Saved entries:
★ ★ ★ ★ ★
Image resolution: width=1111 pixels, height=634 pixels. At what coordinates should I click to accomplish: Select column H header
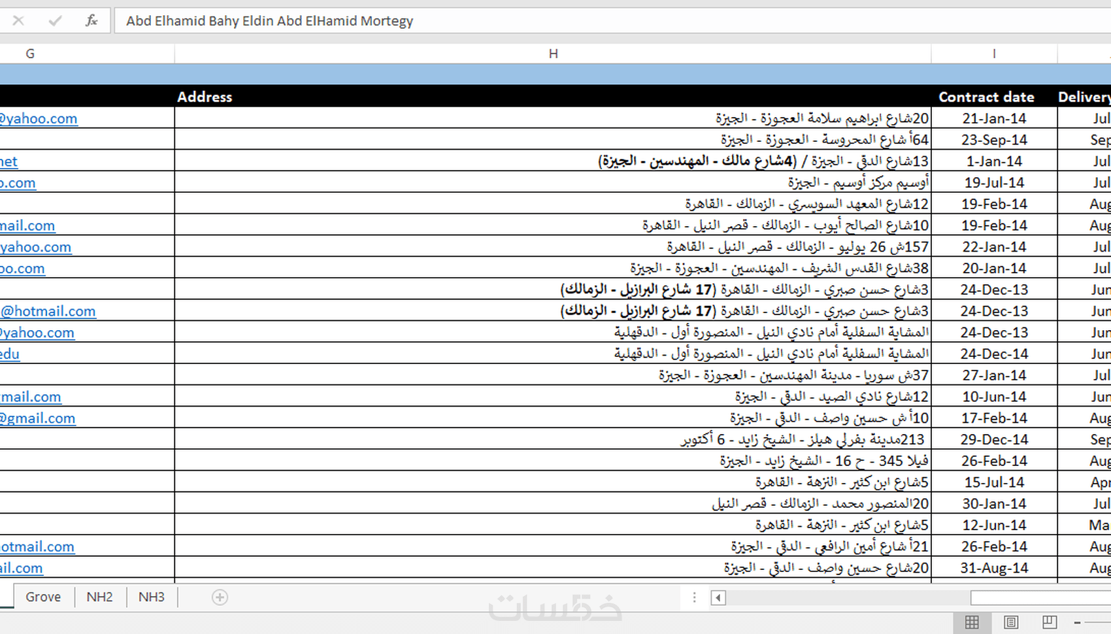[553, 54]
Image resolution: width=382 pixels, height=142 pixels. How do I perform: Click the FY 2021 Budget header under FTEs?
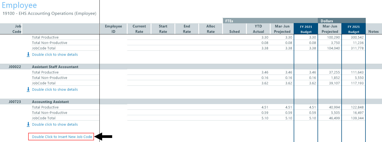pos(306,29)
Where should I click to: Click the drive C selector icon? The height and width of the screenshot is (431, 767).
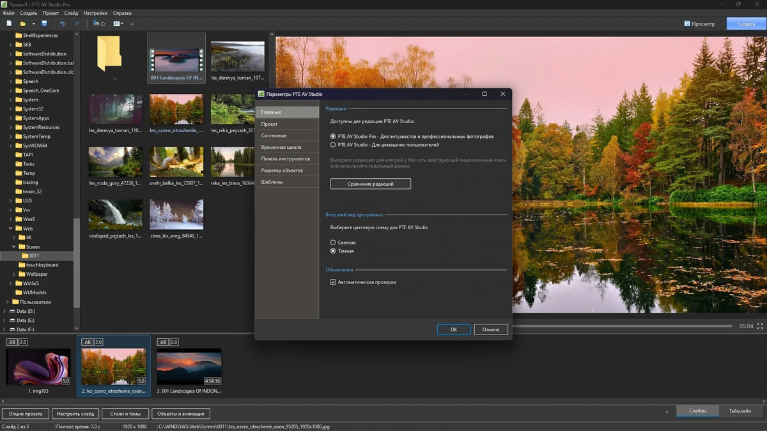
★ ★ ★ ★ ★
● **What to do**:
Can you restate all the records above word for word while dropping the pictures?

● **Task solution**:
Image resolution: width=1111 pixels, height=634 pixels. At what coordinates should I click to accomplish: Select column H header
[553, 54]
Image resolution: width=382 pixels, height=142 pixels. How do I perform: Click the FY 2021 Budget header under FTEs?
pos(306,29)
Where should I click to: Click the drive C selector icon? The height and width of the screenshot is (431, 767).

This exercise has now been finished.